**Instructions to follow:** List each line of the data in which the string "Sort" appears.
### Data under study
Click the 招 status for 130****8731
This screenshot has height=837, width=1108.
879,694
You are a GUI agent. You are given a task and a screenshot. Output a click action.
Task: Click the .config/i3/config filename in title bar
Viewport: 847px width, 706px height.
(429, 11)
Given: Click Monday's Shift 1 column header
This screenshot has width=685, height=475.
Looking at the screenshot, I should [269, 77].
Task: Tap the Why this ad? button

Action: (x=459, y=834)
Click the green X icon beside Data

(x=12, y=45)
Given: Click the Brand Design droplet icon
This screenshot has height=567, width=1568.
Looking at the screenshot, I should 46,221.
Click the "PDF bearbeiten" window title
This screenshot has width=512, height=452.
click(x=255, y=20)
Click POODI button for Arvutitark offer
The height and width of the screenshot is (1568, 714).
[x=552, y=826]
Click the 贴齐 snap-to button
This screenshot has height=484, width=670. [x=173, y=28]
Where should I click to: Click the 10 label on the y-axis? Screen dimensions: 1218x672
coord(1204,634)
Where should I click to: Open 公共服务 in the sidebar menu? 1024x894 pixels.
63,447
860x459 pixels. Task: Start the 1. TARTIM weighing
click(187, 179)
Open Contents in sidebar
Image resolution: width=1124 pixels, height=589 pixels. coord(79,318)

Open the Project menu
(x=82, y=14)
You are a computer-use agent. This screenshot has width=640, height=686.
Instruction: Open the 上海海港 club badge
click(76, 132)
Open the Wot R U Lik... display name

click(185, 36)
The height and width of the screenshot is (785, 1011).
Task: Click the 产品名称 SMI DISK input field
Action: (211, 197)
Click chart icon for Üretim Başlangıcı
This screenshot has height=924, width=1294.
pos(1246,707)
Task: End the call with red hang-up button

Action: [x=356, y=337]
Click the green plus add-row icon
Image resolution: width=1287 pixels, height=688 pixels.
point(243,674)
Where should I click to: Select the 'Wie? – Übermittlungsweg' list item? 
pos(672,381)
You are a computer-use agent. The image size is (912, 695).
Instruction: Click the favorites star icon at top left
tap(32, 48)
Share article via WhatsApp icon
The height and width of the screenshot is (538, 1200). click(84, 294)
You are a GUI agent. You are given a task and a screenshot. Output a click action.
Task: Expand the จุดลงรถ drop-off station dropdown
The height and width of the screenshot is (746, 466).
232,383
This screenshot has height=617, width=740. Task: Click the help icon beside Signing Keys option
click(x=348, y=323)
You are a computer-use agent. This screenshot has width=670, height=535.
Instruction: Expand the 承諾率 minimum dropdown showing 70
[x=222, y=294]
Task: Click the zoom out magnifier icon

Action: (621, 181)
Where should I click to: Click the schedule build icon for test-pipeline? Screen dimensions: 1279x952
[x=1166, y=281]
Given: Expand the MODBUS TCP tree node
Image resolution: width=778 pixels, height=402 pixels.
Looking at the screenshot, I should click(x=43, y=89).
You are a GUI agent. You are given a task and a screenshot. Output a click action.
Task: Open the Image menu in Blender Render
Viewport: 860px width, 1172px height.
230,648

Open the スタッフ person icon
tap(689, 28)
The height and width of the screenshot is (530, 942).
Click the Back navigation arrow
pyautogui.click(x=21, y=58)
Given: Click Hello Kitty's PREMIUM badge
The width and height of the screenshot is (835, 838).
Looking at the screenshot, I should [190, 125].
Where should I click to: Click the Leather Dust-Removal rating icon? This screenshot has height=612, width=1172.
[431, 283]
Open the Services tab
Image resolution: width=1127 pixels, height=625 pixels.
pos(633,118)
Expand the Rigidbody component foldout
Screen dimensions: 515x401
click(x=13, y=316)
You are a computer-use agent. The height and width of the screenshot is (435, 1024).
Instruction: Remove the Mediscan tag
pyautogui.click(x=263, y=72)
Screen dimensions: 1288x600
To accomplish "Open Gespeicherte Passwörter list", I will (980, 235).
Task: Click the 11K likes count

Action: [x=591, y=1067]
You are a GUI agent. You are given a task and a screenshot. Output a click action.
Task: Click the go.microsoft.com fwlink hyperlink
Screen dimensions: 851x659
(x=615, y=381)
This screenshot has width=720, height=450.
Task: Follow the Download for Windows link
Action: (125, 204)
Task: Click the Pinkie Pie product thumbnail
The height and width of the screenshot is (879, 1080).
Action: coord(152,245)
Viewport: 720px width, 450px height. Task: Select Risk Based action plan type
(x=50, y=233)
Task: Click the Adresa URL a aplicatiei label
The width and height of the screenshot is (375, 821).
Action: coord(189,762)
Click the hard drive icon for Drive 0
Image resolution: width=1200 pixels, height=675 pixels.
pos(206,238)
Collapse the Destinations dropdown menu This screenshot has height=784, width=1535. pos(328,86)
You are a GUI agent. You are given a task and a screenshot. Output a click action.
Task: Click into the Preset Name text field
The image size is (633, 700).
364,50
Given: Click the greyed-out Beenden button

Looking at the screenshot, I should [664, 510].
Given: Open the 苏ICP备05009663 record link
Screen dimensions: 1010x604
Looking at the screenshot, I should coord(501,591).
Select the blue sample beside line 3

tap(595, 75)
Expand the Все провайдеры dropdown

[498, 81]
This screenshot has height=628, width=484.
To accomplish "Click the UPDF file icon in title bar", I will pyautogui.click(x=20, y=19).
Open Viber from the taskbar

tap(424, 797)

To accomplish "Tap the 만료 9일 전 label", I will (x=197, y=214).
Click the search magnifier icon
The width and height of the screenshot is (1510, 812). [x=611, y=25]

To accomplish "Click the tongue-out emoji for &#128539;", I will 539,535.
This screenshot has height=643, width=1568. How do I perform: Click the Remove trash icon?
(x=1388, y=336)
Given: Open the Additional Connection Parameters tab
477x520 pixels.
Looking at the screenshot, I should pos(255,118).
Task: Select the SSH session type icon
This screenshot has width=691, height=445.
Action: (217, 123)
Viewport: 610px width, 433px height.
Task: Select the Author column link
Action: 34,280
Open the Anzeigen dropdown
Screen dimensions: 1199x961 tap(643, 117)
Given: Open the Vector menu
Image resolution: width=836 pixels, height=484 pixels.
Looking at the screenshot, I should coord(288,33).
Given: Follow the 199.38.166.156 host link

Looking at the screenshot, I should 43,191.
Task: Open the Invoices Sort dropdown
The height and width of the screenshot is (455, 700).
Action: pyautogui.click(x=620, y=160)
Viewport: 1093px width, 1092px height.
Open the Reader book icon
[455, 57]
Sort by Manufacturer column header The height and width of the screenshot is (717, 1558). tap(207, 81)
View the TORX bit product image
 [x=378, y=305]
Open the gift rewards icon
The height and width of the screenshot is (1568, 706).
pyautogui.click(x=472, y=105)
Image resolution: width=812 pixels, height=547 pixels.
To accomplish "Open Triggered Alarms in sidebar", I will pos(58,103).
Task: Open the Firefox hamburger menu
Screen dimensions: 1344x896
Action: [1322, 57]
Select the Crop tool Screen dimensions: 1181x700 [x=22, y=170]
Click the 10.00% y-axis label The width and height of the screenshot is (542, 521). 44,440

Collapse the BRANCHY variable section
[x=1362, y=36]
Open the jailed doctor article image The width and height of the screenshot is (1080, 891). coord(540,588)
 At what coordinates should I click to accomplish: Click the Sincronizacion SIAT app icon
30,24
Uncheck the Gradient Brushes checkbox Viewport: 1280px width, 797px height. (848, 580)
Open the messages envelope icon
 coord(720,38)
######
**Solution below:**
Task: Open the Invoices Sort dropdown
Sort by Manufacturer column header The height and width of the screenshot is (717, 1558). tap(207, 81)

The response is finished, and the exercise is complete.